Uses of water Uses of water Common household uses consume a lot of water. It may take between 30 and 40 gallons for one bath. The average toilet uses about 5 gallons of water per flush. It takes 20- 40 gallons of water for one shower. Washing machines use an average of 25 gallons per load. The kitchen sink takes roughly 20 gallons per day for preparing food and washing dishes. The bathroom sink, used for washing hands, shaving and brushing teeth, requires about 15 gallons per day. Of all the electricity in the world, about 20% is generated by hydropower. Water is also essential in industry. It is heated and the steam is used to run machinery. Water is used to cool hot metal such as in the production of steel.

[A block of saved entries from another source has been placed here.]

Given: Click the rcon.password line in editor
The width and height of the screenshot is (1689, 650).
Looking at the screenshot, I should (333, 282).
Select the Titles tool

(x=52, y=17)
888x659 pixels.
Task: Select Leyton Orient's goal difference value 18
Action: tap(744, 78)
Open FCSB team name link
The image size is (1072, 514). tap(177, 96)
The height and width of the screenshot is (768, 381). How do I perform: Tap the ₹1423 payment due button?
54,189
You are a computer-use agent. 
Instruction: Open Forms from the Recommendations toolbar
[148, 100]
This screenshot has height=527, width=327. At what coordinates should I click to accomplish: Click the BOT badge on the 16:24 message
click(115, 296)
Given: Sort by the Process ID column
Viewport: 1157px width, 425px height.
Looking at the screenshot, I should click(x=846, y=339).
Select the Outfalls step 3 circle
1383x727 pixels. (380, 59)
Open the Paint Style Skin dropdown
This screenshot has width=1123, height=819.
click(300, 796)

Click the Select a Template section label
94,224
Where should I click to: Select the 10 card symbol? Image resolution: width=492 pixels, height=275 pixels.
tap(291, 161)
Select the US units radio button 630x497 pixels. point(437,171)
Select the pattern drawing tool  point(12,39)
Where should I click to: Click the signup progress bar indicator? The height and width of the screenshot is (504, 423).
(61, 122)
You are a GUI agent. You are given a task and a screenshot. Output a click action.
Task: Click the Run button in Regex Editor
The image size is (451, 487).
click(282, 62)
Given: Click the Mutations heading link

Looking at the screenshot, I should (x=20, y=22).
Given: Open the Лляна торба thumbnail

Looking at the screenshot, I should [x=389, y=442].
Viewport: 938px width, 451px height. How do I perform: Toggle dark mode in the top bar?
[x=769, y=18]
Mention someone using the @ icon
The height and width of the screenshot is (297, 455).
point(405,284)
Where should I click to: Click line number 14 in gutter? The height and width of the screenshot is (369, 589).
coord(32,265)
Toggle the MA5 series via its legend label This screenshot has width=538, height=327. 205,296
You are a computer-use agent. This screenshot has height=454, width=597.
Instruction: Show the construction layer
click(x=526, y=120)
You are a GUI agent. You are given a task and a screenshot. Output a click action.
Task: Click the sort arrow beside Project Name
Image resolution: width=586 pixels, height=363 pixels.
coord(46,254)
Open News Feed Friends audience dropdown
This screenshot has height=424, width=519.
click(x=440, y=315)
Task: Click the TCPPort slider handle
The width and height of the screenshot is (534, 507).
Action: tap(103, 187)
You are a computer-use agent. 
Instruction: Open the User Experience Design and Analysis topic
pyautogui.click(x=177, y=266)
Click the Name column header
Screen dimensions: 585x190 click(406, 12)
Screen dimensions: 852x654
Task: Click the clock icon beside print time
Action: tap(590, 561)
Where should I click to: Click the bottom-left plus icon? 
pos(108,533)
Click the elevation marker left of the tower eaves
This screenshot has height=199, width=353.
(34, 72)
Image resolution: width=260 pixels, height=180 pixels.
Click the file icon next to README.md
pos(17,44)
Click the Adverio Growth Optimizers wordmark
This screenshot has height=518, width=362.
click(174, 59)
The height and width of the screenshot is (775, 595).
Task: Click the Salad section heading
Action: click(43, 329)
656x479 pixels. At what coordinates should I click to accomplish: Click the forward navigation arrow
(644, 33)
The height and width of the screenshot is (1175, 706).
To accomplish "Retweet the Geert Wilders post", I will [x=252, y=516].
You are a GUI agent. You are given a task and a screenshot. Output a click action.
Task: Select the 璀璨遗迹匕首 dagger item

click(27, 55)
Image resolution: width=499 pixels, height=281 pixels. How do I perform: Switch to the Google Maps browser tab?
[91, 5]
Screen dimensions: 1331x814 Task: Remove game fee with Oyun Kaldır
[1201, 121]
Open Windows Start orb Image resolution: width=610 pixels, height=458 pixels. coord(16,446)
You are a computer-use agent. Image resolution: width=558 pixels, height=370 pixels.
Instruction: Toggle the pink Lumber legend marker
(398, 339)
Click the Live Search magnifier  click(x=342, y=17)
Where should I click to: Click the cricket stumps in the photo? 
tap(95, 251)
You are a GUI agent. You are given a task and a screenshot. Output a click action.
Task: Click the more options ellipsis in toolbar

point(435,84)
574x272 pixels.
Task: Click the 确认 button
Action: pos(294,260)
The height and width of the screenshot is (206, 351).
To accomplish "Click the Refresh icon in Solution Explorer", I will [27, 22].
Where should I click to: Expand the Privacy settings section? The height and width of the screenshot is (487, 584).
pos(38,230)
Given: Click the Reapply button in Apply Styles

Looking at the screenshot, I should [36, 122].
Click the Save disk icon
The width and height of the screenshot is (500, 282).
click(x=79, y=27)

GRAVITY DAMS Gravity Dams use their triangular shape and the sheer weight of their rock and concrete structure to hold back the water in the reservoir. Sarıyar Dam – Sakarya River; Height= 90 m Reservoir Capacity= 1.9 billion m 3
ARCH DAMS Arch Dams utilize the strength of an arch to displace the load of water behind it onto the rock walls that it is built into. Karakaya Dam – Fırat River; Height= 173 m Reservoir Capacity= 9,5 billion m 3
BUTRESS DAMS Buttress Dams use multiple reinforced columns to support a dam that has a relatively thin structure. Because of this, these dams often use half as much concrete as gravity dams Elmalı II – Göksu River; Height= 42.5 m Reservoir Capacity= 10 million m 3
EMBANKMENT DAMS They are mostly composed of natural materials such as, clay, sand, gravel etc... Impervious core is placed in the middle of the embankment body Generally riprap is used to control erosion Atatürk Dam – Fırat River; Height= 169 m; Reservoir Capacity= 48,7 billion m 3
COMPOSITE DAMS Composite dams are combinations of one or more dam types. Most often a large section of a dam will be either an embankment or gravity dam, with the section responsible for power generation being a buttress or arch. Keban Dam – Fırat River; Height= 163 m; Reservoir Capacity= 31 billion m 3
barrage A barrage is a type of low-head, diversion dam which consists of a number of large gates that can be opened or closed to control the amount of water passing through the structure, and thus regulate and stabilize river water elevation upstream for use in irrigation and other systems. The gates are set between flanking piers which are responsible for supporting the water load of the pool created. While the term barrage is borrowed from the French word meaning a dam generally, its usage for such a structure in English is chiefly in Pakistan, India, Egypt, Iraq, and other countries in the Middle East. According to the World Commission on Dams, a key difference between a barrage and a dam is that a dam is built for water storage in a reservoir, which raises the level of water significantly. A barrage is built for diverting water, and raises the water level only a few feet; they are generally built on flat terrain across wide, often meandering rivers. Barrages are larger than headworks.
A check dam is a small dam, which can be either temporary or permanent, built across a minor channel, swale, bioswale, or drainage ditch. Similar to drop structures in purpose, they reduce erosion and gullying in the channel and allow sediments and pollutants to settle. They also lower the speed of water flow during storm events. Check dams can be built with logs, stone, or sandbags. Of these, the former two are usually permanent or semi-permanent; and the sandbag check dam is usually for temporary purposes. Also, there are check dams that are constructed with rockfill or wooden boards. These dams are usually used only in small, open channels that drain 10 acres (0.040 km 2 ) or less; and usually do not exceed 2 feet (0.61 m) high. They are also called Jack Dams.